The Lenten readings are growing darker as Jesus approaches His hour
In Wisdom 2, we read:
The wicked said among themselves,
thinking not aright…
“Let us beset the just one, because he is obnoxious to us;
he sets himself against our doings,
Reproaches us for transgressions of the law
and charges us with violations of our training.
He professes to have knowledge of God
and styles himself a child of the LORD.
The Gospel of John, too, sounds an ominous note:
“Jesus moved about within Galilee; he did not wish to travel in Judea, because the Jews were trying to kill him. But the Jewish feast of Tabernacles was near…But when his brothers had gone up to the feast, he himself also went up, not openly but as it were in secret.” John 7:1,10
Why did things have to go this way. Why the rejection? Why the Cross? And while we’re questioning; why do they sour for us?

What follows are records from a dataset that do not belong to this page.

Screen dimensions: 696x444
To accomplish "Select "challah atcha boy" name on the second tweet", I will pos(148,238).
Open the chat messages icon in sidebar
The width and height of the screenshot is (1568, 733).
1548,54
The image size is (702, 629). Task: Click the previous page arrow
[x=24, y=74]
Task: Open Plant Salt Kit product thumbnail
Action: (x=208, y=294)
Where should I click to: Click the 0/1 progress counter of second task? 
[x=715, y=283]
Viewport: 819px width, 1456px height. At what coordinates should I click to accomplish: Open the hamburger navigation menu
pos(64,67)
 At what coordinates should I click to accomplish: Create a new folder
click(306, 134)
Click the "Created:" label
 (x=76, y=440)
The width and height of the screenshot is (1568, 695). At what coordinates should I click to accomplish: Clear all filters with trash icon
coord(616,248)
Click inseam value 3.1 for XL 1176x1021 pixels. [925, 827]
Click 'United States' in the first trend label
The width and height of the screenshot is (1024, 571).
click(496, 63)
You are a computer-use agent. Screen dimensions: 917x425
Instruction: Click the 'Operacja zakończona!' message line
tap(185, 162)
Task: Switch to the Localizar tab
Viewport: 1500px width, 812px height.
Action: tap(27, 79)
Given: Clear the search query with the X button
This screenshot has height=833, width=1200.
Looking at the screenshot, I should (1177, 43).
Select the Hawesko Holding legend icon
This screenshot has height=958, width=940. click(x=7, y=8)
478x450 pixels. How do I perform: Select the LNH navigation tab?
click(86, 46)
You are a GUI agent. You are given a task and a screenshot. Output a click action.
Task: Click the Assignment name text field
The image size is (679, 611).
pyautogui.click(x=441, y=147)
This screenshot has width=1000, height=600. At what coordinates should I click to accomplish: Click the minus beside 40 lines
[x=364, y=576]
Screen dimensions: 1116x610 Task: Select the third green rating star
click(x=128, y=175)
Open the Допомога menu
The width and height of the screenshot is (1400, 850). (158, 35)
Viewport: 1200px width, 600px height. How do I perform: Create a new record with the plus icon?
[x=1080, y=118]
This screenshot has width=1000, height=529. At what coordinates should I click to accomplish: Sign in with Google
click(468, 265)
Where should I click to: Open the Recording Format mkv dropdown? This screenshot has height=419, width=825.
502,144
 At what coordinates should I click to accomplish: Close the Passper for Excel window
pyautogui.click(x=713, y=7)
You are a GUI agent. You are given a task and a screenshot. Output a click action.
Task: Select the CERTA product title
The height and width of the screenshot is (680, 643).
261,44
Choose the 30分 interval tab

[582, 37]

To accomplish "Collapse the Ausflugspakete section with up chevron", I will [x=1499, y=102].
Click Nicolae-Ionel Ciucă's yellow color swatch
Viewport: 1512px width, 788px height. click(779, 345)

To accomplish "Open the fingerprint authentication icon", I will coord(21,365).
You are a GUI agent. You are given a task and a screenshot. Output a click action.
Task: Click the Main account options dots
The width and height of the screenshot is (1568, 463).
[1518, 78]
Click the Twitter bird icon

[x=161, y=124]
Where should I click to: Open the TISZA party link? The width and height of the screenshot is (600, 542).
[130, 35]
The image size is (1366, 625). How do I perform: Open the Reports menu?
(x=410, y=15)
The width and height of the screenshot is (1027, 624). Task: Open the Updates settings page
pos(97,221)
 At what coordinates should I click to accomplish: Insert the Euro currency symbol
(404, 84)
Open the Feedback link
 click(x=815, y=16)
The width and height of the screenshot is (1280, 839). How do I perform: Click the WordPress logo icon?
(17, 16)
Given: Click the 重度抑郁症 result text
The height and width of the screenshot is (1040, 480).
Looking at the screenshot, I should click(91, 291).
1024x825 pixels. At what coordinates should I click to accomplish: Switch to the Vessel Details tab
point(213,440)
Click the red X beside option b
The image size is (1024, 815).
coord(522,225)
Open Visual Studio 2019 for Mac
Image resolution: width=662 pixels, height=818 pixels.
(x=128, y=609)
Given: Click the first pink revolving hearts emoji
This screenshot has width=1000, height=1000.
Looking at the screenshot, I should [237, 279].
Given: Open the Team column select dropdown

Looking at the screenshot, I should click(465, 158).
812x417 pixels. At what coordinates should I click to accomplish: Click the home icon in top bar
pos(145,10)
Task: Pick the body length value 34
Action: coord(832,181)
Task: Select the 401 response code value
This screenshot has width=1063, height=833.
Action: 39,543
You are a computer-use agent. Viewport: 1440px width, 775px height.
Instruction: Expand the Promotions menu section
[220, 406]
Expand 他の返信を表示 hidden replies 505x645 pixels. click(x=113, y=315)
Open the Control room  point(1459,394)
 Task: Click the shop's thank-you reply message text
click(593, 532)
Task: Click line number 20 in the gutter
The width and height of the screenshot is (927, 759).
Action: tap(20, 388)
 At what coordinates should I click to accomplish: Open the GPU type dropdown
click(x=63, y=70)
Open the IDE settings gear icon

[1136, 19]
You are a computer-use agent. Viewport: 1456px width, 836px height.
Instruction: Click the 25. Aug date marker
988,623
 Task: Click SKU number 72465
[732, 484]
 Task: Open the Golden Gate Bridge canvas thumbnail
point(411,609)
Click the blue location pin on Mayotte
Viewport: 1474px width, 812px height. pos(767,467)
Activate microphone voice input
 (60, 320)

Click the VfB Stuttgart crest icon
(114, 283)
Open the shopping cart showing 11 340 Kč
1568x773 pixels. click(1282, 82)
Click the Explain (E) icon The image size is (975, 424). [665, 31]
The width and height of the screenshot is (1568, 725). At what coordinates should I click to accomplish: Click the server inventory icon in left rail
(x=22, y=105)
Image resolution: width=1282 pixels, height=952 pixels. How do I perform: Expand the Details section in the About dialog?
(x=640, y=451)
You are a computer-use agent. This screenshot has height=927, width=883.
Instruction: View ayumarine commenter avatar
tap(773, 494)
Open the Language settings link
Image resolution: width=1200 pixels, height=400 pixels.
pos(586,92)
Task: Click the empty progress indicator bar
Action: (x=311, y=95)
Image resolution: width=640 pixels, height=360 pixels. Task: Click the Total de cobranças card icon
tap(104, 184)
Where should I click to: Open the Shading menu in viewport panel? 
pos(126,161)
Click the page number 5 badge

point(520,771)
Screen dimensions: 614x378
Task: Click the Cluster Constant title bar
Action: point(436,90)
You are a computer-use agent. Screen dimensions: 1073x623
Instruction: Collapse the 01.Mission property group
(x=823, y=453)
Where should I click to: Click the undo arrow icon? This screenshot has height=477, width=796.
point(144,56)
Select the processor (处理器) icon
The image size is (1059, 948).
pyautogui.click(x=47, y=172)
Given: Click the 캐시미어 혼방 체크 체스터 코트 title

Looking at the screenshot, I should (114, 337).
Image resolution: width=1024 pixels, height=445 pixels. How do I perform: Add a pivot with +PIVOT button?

Today, Fr. Michael, faced with these questions, asked one of his own (I’m paraphrasing.) Who made us judge and jury? Who confirmed us in our righteousness; which is, if honest, our self-righteousness?”
The Gospel of Light treads a path through every darkness and Darkness, itself. Without the stuff of darkness, weakness, war, tragedy and desperate dilemma, we go unchallenged, self-satisfied. We pursue our dreams and go willy-nilly, perhaps, even, to our own dissolution, seeing only the darkness around us, and none within. What we don’t like of Gospel or Church, we ignore or eliminate from our daily lives. “Let us condemn him to a shameful death.”
Until the unthinkable forces itself upon us and our decisions, we are content not to think but to ride the fence. The problems remain out there with “them.” If we do take a stand and speak the Gospel truth, we find what Jesus found: rejection and betrayal, even from within our families, the cruelest blow. It might not be explicit. It may be that no one has time to visit. Perhaps, the grand-kids are withheld and holidays less joyful. How doesn’t matter so much as that it happens. We are left on our Cross.
What to do? Look first to yourself. Question your ways and your motives. Repent, is the Gospel word for it. Then pray and wait. Wait upon God; first of all with praise and adoration, thanksgiving, and finally with petition. Place all the rest, loves ones and world, in the Tabernacle with the Lamb who was Slain and still lives. Then go on; “comforting the afflicted and afflicting the comfortable.” This is the Way until the end of the world and the coming of the Day.
From the Office of Readings – for Friday of fourth week of Lent from Easter Letter of Athanasias:
How fine a thing it is to move from festival to festival, from prayer to prayer, from holy day to holy day. The time is now at hand when we enter on a new beginning: the proclamation of the blessed Passover, in which the Lord was sacrificed.